Data for this task:
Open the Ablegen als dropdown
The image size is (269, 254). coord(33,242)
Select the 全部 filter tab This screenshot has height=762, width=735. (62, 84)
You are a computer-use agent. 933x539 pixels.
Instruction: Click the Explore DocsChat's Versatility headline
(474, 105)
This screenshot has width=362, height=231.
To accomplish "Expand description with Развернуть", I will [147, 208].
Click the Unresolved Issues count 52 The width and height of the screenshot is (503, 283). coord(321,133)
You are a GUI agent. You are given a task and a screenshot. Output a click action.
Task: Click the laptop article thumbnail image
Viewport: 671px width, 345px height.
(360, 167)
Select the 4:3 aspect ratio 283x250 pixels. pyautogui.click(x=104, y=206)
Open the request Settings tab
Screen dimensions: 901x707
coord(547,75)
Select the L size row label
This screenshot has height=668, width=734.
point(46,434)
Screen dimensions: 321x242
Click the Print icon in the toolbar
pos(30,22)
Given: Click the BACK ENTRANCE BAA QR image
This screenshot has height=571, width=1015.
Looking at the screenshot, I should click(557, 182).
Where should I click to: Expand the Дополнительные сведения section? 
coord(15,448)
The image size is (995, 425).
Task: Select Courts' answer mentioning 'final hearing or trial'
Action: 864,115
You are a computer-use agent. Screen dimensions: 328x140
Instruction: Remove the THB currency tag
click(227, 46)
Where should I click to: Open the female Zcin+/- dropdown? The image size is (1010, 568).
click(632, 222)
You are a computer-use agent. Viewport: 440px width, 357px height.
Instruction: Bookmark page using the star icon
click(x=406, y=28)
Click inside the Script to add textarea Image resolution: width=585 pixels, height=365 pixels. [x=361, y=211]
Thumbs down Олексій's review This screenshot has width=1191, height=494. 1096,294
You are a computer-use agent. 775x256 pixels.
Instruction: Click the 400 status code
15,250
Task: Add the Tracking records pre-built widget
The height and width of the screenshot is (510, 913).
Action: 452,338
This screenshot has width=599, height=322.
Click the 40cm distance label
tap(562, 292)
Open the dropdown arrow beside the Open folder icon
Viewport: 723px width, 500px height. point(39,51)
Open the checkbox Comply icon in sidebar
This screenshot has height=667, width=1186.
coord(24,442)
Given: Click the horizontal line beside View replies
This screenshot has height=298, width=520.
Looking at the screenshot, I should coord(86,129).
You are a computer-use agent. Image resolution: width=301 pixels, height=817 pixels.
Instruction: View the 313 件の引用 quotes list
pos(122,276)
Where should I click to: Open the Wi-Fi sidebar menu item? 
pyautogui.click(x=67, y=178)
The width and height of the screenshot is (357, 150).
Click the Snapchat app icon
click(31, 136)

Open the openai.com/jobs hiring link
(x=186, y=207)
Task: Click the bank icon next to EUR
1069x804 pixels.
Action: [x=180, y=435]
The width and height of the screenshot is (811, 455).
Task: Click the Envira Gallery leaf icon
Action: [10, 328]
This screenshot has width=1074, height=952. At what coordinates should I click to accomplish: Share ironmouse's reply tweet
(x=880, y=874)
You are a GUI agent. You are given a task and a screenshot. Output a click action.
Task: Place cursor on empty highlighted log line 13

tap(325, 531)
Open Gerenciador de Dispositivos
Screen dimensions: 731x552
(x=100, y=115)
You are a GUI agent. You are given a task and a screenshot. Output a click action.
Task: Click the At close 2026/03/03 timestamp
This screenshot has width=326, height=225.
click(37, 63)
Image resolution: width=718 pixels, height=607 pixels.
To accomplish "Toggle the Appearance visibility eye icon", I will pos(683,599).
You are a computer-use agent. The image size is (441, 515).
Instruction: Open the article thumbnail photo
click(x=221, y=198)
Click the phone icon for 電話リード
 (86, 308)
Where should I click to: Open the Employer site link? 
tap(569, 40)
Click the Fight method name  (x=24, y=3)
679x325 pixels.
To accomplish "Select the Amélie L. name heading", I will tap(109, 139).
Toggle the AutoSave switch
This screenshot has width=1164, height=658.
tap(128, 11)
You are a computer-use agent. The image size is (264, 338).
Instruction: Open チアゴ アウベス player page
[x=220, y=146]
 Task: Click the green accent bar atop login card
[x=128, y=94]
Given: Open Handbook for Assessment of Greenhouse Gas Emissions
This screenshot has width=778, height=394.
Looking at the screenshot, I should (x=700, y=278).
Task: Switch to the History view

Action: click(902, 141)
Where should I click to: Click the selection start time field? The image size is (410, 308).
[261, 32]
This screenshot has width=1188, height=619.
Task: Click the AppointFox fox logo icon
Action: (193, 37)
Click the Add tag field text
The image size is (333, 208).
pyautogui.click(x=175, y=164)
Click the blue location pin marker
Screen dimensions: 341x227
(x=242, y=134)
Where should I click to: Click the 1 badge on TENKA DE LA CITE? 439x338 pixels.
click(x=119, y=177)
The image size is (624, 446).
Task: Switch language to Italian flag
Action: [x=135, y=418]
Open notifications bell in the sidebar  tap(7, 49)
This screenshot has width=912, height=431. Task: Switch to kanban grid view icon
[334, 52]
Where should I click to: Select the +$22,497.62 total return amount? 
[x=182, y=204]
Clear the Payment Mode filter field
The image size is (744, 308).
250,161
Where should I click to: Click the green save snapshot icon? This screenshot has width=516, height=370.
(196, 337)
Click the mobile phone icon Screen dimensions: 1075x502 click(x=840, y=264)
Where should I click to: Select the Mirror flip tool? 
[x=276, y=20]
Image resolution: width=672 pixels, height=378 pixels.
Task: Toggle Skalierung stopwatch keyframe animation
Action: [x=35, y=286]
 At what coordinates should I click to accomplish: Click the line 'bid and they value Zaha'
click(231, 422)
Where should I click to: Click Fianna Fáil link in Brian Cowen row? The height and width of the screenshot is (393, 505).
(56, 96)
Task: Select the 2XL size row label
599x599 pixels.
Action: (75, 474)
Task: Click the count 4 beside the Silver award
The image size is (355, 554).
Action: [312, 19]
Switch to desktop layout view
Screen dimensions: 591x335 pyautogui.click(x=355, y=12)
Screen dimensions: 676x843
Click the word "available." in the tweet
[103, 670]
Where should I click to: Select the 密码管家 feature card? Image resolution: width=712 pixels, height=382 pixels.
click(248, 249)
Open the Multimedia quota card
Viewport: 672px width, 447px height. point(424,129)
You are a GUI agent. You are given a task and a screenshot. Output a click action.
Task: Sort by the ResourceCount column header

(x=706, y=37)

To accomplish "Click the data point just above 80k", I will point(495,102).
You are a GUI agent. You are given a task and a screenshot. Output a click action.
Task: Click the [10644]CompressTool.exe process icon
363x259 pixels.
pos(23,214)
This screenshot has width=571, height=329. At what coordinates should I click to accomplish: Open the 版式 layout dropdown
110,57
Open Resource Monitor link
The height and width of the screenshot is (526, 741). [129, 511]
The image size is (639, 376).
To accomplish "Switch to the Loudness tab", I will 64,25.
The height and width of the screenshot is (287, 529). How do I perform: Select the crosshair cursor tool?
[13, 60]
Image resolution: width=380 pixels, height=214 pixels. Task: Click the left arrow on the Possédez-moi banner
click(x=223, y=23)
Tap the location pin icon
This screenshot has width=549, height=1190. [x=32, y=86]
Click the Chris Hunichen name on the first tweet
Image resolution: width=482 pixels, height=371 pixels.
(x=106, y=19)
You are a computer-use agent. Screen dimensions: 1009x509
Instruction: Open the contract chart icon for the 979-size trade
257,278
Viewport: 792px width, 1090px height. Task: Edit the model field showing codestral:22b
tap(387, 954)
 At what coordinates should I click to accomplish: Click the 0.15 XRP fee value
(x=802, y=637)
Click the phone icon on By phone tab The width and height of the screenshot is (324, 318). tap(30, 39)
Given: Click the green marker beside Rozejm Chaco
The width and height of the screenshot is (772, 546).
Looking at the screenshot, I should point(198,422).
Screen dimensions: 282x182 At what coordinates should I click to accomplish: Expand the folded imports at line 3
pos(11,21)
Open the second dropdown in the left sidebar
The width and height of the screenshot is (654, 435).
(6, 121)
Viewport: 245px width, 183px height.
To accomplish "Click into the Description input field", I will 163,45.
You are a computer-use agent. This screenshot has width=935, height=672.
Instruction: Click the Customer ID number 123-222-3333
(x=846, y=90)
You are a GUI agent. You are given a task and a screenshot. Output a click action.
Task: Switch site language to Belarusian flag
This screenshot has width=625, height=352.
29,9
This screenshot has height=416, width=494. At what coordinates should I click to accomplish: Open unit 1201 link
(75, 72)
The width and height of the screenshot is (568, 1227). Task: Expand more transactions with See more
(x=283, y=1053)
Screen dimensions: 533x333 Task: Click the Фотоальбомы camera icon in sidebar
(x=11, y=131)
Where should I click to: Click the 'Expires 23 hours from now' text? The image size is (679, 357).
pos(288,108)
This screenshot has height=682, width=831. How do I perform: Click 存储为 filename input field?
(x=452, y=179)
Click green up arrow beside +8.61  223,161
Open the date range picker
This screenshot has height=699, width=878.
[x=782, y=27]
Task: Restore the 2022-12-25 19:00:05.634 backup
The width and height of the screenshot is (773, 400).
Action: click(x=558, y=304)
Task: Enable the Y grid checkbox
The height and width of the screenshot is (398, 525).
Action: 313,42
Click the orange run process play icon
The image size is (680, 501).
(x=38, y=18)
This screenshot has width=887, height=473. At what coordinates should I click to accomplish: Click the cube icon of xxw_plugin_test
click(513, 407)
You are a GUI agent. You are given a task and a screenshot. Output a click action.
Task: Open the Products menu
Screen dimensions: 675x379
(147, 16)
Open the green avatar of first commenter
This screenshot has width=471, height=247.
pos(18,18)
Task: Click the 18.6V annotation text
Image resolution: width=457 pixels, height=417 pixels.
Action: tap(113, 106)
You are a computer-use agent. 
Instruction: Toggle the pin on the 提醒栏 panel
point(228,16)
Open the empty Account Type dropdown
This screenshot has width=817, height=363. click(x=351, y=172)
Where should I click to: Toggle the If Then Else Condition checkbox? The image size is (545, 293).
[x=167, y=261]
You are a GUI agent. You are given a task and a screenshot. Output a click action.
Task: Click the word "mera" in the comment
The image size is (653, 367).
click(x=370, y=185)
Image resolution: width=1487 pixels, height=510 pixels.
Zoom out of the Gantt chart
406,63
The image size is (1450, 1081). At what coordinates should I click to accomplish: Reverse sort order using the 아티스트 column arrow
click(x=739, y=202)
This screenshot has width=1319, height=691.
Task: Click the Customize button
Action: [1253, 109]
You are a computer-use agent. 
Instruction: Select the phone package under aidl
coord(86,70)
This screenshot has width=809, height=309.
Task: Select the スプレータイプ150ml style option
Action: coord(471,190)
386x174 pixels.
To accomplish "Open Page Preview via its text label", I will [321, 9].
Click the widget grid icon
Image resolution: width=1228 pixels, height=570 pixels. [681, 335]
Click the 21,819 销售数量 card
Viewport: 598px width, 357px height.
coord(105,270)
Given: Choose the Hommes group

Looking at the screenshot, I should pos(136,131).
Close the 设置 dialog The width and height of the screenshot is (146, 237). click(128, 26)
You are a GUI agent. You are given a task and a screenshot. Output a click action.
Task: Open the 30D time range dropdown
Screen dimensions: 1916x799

Work task:
Reproduce precisely the span of lines that begins at the line containing "Where should I click to: Toggle" and ends with the last line of the listing.

Result of this task:
Where should I click to: Toggle the If Then Else Condition checkbox? The image size is (545, 293).
[x=167, y=261]
You are a GUI agent. You are given a task and a screenshot. Output a click action.
Task: Click the word "mera" in the comment
The image size is (653, 367).
click(x=370, y=185)
Image resolution: width=1487 pixels, height=510 pixels.
Zoom out of the Gantt chart
406,63
The image size is (1450, 1081). At what coordinates should I click to accomplish: Reverse sort order using the 아티스트 column arrow
click(x=739, y=202)
This screenshot has width=1319, height=691.
Task: Click the Customize button
Action: [1253, 109]
You are a computer-use agent. 
Instruction: Select the phone package under aidl
coord(86,70)
This screenshot has width=809, height=309.
Task: Select the スプレータイプ150ml style option
Action: coord(471,190)
386x174 pixels.
To accomplish "Open Page Preview via its text label", I will [321, 9].
Click the widget grid icon
Image resolution: width=1228 pixels, height=570 pixels. [681, 335]
Click the 21,819 销售数量 card
Viewport: 598px width, 357px height.
coord(105,270)
Given: Choose the Hommes group

Looking at the screenshot, I should pos(136,131).
Close the 设置 dialog The width and height of the screenshot is (146, 237). click(128, 26)
You are a GUI agent. You are given a task and a screenshot. Output a click action.
Task: Open the 30D time range dropdown
Screen dimensions: 1916x799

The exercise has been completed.